The Centre has tasked an expert group to frame a road map for the Universal Health Assurance Mission (UHAM), an ambitious programme to provide free universal health insurance to those below the poverty line. It will provide 50 essential drugs in generic form, a package of diagnostic services, and about 30 Ayush (ayurveda, naturopathy, unani, siddha and homoeopathy) drugs to all citizens at government hospitals and health centres. The premium for health insurance will be kept low for those who can pay. If the government can carry the states along, this has the potential to revolutionise the manner in which millions of people access healthcare in India. As of now, only 25 per cent of the country has insurance coverage. The rest are unprotected and vulnerable to the extent that even one major road accident or a bout of serious illness can wipe out the savings of an entire family. Such a mission needed to be implemented long ago.

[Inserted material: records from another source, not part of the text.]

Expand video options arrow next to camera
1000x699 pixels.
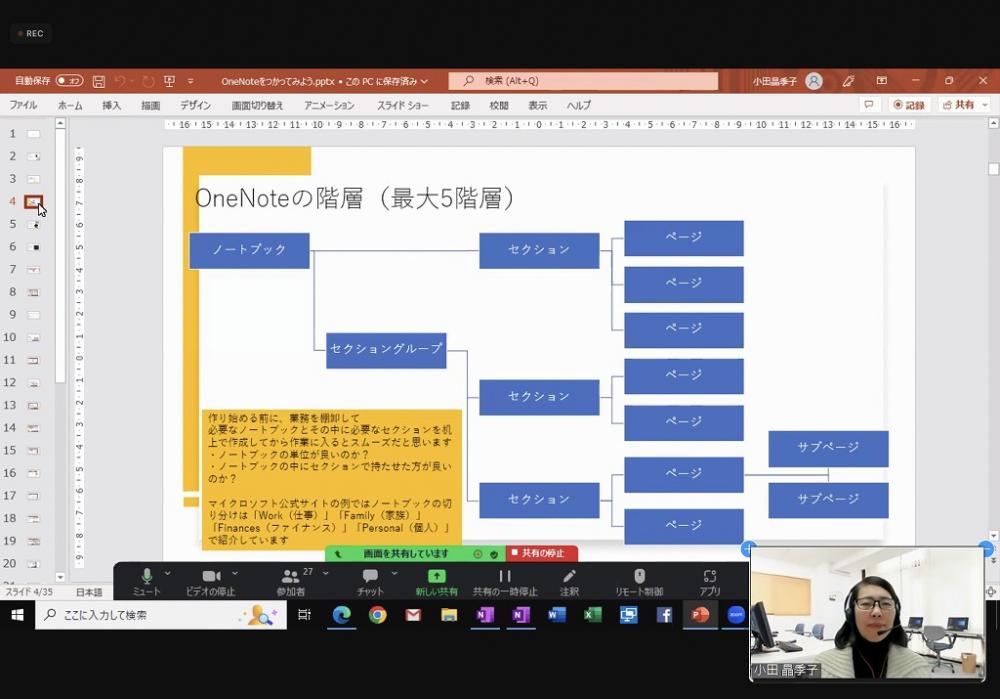[235, 573]
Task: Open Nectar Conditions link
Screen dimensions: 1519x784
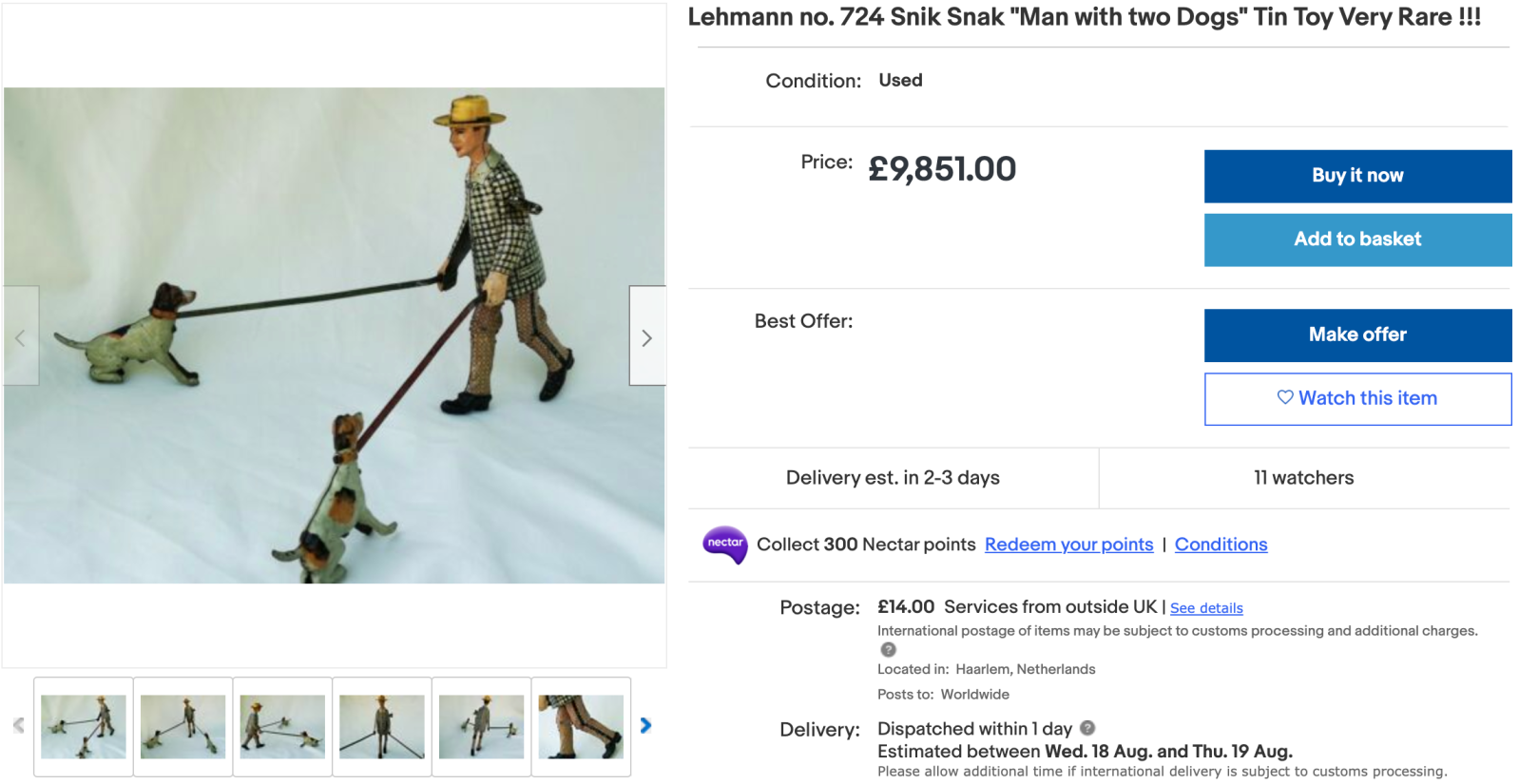Action: click(1221, 545)
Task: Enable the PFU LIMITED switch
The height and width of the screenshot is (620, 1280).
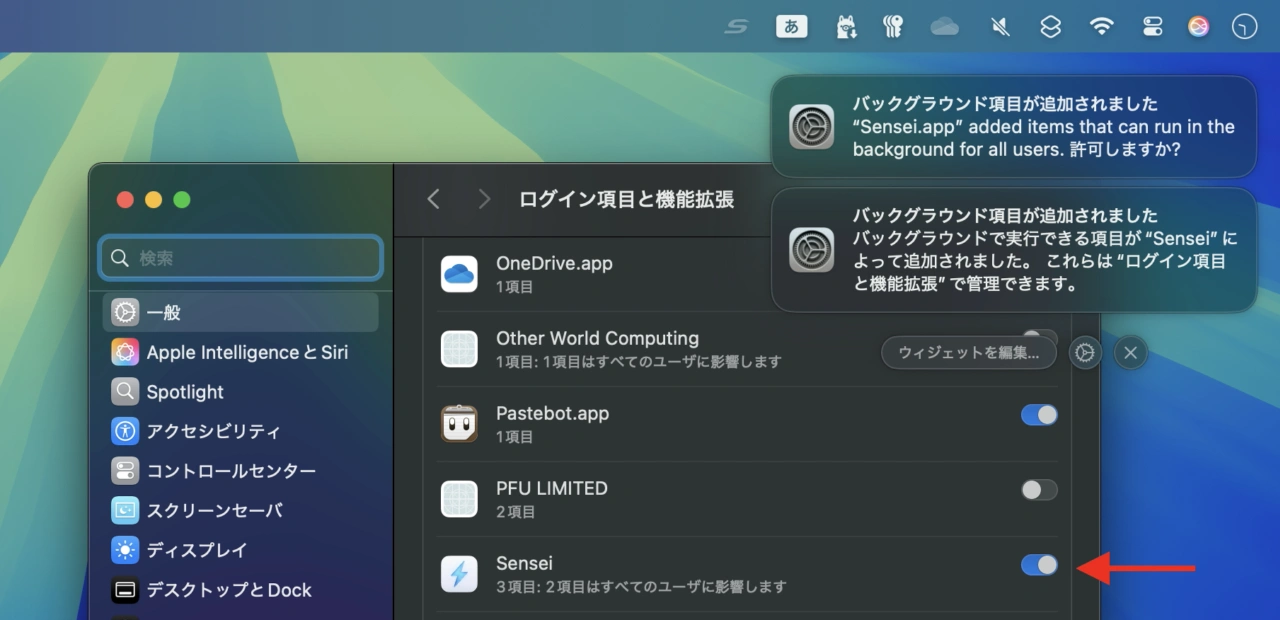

However, for the scheme to be truly effective, India’s overall healthcare infrastructure has to be overhauled. Universal insurance must shift at least some of the patient burden on the private sector. The government must ensure the private sector is properly regulated so that patients aren’t scammed or trapped by their insurance providers. One of the biggest challenges would be to keep up the supply of doctors and technical personnel. The present doctor to population ratio, one to 1,700, needs to be improved. A great number of technical personnel in diagnostics and radiology among others is also necessary.
Health is a state subject and the state’s ownership and thrust on governance determines its success. This is the lesson from the National Rural Health Mission. It is therefore vital that the state governments are on board at heart and not superficially if the mission is to succeed. All the good intentions of the mission would be of no avail if there is dissonance between the Centre and state governments. There is a great deal of promise in the scheme. One hopes the lofty mission would find sincere implementation.